## DESCRIPTION OF THE TASK
Within the listing below, filter for "computer" and copy every matching line.

## ENTRIES SUPPLIED
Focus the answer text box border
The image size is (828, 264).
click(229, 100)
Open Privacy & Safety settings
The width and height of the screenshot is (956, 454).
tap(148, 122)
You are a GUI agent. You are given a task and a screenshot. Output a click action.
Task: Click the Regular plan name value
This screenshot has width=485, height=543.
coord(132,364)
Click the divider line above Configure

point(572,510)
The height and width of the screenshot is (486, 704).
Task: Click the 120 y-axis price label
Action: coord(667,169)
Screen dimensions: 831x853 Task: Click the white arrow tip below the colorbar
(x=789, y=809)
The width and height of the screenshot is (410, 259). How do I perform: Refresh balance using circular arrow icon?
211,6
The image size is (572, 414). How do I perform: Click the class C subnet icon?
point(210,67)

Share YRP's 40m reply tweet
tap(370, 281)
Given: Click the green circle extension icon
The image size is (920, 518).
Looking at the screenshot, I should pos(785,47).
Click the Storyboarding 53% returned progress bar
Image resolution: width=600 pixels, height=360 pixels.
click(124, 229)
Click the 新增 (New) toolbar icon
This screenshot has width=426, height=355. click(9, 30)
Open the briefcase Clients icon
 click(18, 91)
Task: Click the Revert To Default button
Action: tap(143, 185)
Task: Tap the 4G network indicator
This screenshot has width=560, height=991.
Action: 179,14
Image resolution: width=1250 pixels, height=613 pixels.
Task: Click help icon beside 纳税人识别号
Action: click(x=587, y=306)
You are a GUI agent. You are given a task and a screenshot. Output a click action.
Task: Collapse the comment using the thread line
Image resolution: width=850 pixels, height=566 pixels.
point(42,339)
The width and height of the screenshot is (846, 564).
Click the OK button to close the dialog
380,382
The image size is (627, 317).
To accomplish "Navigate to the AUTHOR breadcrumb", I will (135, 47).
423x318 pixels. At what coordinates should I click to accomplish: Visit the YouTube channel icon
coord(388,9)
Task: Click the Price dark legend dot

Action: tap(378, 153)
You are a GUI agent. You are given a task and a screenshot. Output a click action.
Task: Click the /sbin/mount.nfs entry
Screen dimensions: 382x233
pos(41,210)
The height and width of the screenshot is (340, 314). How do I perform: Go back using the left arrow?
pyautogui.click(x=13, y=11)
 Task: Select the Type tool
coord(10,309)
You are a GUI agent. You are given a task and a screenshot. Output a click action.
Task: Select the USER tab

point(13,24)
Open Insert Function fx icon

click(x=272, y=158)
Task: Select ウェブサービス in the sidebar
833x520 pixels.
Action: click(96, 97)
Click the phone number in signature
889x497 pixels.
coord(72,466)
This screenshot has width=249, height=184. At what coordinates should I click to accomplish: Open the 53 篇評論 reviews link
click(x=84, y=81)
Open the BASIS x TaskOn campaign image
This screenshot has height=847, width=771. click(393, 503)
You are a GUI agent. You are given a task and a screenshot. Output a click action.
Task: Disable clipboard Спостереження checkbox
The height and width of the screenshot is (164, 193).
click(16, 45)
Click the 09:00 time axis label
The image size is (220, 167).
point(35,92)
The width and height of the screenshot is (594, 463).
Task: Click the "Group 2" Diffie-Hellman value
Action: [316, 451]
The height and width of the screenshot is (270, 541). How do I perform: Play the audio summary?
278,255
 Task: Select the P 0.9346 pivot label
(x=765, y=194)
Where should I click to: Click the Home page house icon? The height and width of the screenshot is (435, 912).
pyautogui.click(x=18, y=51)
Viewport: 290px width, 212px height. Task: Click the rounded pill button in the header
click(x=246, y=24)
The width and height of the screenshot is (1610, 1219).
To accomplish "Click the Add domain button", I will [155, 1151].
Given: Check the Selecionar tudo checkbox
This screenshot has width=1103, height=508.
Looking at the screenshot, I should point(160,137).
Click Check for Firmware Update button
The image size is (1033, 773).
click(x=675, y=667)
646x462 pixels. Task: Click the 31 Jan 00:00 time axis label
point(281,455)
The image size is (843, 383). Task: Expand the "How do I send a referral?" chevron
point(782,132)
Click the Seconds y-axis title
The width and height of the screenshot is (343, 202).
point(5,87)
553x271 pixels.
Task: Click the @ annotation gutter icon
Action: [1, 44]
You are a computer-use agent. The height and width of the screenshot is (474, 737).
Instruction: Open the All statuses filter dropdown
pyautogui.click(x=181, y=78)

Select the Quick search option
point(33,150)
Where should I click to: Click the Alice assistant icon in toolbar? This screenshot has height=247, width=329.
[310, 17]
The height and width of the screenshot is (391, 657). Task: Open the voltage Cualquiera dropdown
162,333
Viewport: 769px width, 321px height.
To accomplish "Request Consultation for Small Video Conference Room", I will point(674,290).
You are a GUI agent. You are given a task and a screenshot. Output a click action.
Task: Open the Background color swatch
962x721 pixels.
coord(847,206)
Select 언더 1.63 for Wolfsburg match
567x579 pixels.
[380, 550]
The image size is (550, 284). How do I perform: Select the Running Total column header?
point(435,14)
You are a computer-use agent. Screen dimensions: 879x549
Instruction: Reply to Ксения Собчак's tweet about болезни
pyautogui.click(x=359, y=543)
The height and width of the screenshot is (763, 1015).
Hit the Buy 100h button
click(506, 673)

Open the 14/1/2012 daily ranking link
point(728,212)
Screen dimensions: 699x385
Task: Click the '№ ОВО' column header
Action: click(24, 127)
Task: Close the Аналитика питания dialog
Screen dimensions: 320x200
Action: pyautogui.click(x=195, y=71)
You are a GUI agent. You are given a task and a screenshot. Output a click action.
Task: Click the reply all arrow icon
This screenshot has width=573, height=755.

## OUTPUT OF THE TASK
You are a computer-use agent. The height and width of the screenshot is (474, 737).
You are a computer-use agent. Screen dimensions: 879x549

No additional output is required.